Start by reloading in the data as you did last time. You should have a script file somewhere with your work from last week, and it should contain the lines you need to load in the data.

7.1 Multiple predictors and partial coefficients

Last week, we considered a case of a General Linear Model with a binary predictor (experimental condition), and also the case of a General Linear Model with a continuous predictor (Age). But what about when you have several predictors at the same time? In the paper, the researchers had such a situation, because they wanted to consider the impact on SSRT of their experimental manipulation, Condition, and childhood socioeconomic deprivation, Deprivation Score, whilst controlling for Age and GRT (overall reaction time), which are covariates likely to explain some of the variation.

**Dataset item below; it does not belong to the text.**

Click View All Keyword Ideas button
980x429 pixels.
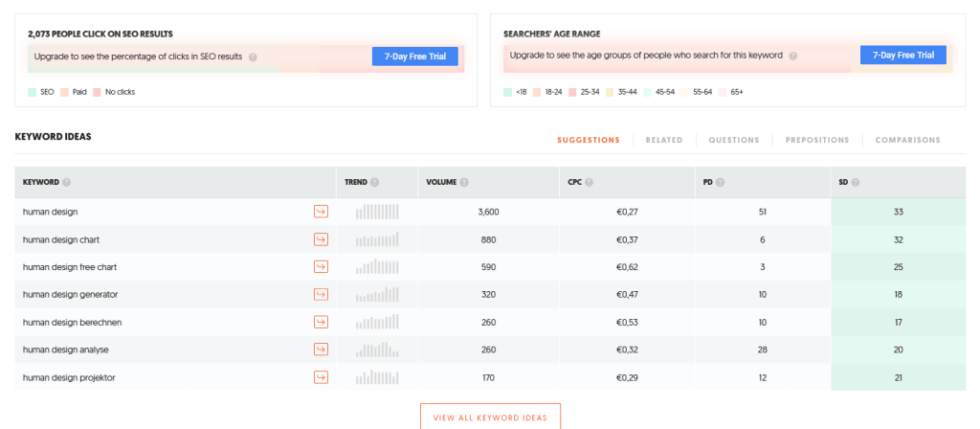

We fit this model exactly as in our existing cases, but now there are multiple variables on the right-hand side:

m3 <- lm(SSRT ~ Condition + scale(Deprivation_Score) + scale(Age) + scale(GRT), data = d)
summary(m3)
## 
## Call:
## lm(formula = SSRT ~ Condition + scale(Deprivation_Score) + scale(Age) + 
##     scale(GRT), data = d)
## 
## Residuals:
##     Min      1Q  Median      3Q     Max 
## -89.698 -23.490  -1.642  22.456 119.963 
## 
## Coefficients:
##                          Estimate Std. Error t value
## (Intercept)               234.749      7.725  30.388
## ConditionNegative           7.638     10.789   0.708
## scale(Deprivation_Score)   14.210      5.354   2.654
## scale(Age)                 17.004      6.164   2.759
## scale(GRT)                -12.787      6.163  -2.075
##                          Pr(>|t|)    
## (Intercept)               < 2e-16 ***
## ConditionNegative         0.48212    
## scale(Deprivation_Score)  0.01052 *  
## scale(Age)                0.00799 ** 
## scale(GRT)                0.04297 *  
## ---
## Signif. codes:  
## 0 '***' 0.001 '**' 0.01 '*' 0.05 '.' 0.1 ' ' 1
## 
## Residual standard error: 39.64 on 52 degrees of freedom
##   (1 observation deleted due to missingness)
## Multiple R-squared:  0.2553, Adjusted R-squared:  0.198 
## F-statistic: 4.457 on 4 and 52 DF,  p-value: 0.003585

Notice that I standardize all the continuous predictors. Now we have a parameter estimate (and standard error, and p-value) for each of the various things we thought might affect or be associated with SSRT. We have estimated them all simultaneously.

The intercept is again equal to the mean SSRT in the neutral condition. The parameter estimates are interpreted nearly as before: for Condition, the effect of moving from Neutral to Negative; and for the others, the impact on SSRT of a one standard deviation increase in the variable. However, the interpretation of these coefficients is not completely straightforward. Observe for example that the coefficient for Age is about 17 here. If you look back to the model that only had age as a predictor, it was less than 14. So, does SSRT increase by 17 msec per standard deviation of age, or 14 msec?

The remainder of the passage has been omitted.